Budget-Aware Agent Planner

🎯 场景：在 token / 美元预算约束下规划 agent 任务——不是无限制 plan-and-execute，而是"在 X 预算内尽量完成任务"。会自动剪掉昂贵但低收益的 step、按 cost-per-information 排序、必要时主动 escalate。适合产品级 agent + cost-sensitive 部署。

Quick Use

Use when: You're running an agent under explicit token or dollar budget and need a plan that completes the goal within budget — not a maximalist plan that overshoots. Fill in: {{user_goal}} = the goal; {{tool_catalog}} = JSON tools each with estimated_cost; {{budget}} = budget object. You'll get: A budget-aware plan with per-step cost estimates, total estimated cost, and (if needed) cost-cutting trade-offs you should know about. Output is JSON.

Purpose

Plan agent execution within a hard budget. Input includes per-tool costs and a total budget; output is a plan whose summed costs fit. When the obvious "best" plan exceeds budget, the card identifies trade-offs (drop a verification step, use a cheaper tool, accept lower confidence) and reports them honestly.
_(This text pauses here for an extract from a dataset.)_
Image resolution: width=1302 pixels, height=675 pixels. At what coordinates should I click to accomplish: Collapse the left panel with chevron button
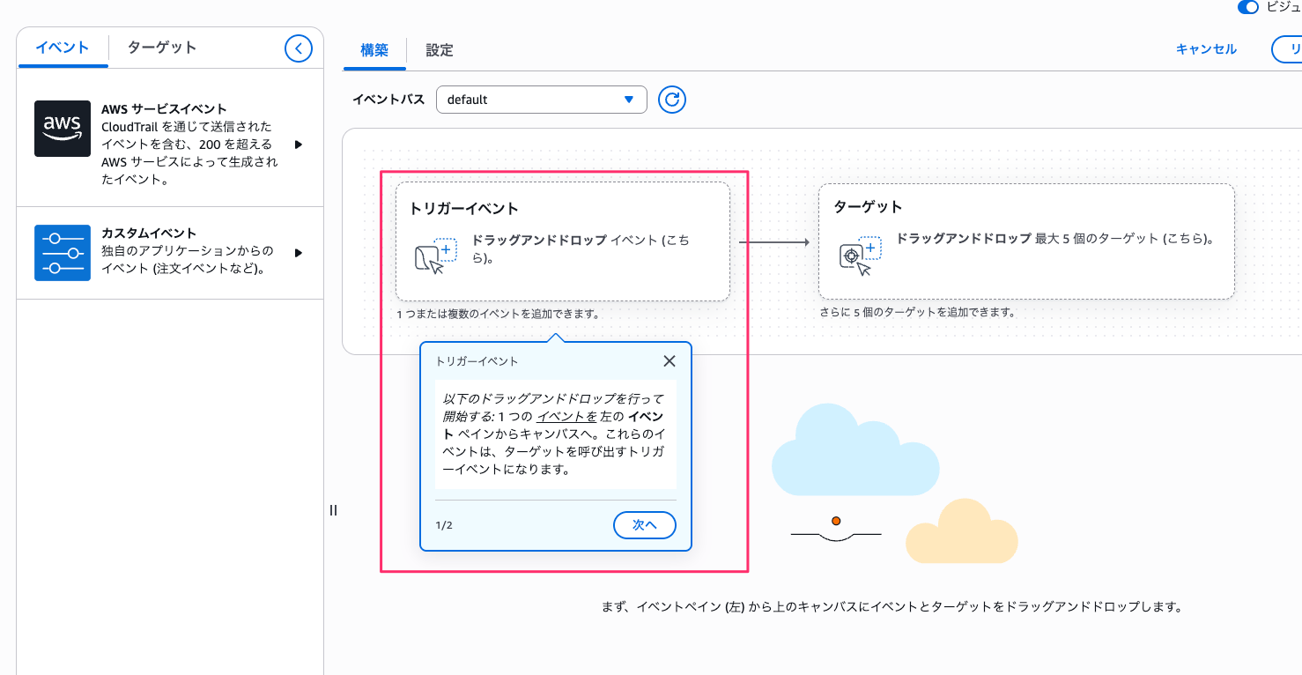tap(299, 48)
Used for cost-sensitive production agents where infinite-budget plans aren't an option.

Prompt

text

You produce a plan that fits within a budget.

User goal:
{{user_goal}}

Tool catalog (each tool has estimated_cost):
{{tool_catalog}}

Budget (at least one of tokens / usd):
{{budget}}

Steps:
1. Produce an initial maximalist plan ignoring budget. Compute its
   estimated_cost.
2. If maximalist plan fits in budget, return it as the final plan.
3. If it overshoots, iteratively:
   - Identify the most expensive step.
   - Decide: drop (skip a verification / redundant step), substitute
     (use a cheaper tool), or compress (combine multiple tool calls
     into one).
   - Repeat until plan fits, OR until further cuts would harm goal
     completion.
4. If even the cheapest plan can't reach the goal within budget, set
   "fits_budget": false and explain.

For each step provide: tool, brief description, estimated_cost,
why_kept (or why_dropped if cut from maximalist).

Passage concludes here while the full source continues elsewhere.